Direct Vent Fireplaces
These units have vents that are built into an exterior wall. The plus side is that a fireplace can be created without having an existing chimney or masonry work. Harmful fumes are vented directly to the outside and this makes it possible to keep a fire going continuously with very little risk. Fumes can leak through the front glass so making sure this area is completely sealed is paramount.
Gas Fireplaces and Safety
Although there are different types and styles of gas fireplaces some of which burn more safely and efficiently than others, the general rule is to NOT allow your fireplace to burn through the night. For safety, all fireplaces should be monitored properly to prevent fatal accidents. The biggest risk of leaving a gas fireplace burning all night would be a house fire or gas leak. A gas leak due to failing components would mean toxic and deadly fumes pouring into the house and this is why each family that owns a fireplace should have working smoke alarms and carbon monoxide detectors. Monitoring a fireplace is also crucial to operating these units safely. Chimney fires are the most common consequence of unmaintained and unmonitored fireplaces.
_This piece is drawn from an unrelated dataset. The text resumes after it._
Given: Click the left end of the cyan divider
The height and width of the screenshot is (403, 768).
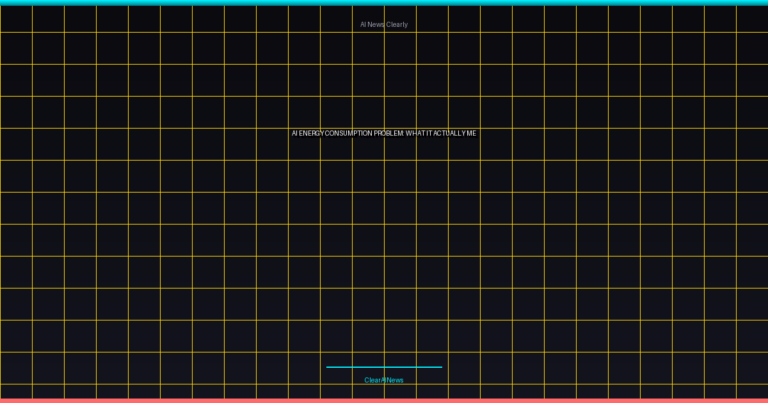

There are gas fireplaces that can be left burning for long periods. If the glass is properly sealed and the fireplace is fully vented this fireplace should run continuously without incident. HOWEVER, if you want to err on the side of caution, it is much better to only leave your fireplace burning, no matter what type it is, for two to three hours at a time. If you are older, if you have small children, or if you simply don’t want to leave anything to chance, following this rule can give you peace of mind. As always, consult the manufacturer/manual for the care and guidance of using your particular fireplace.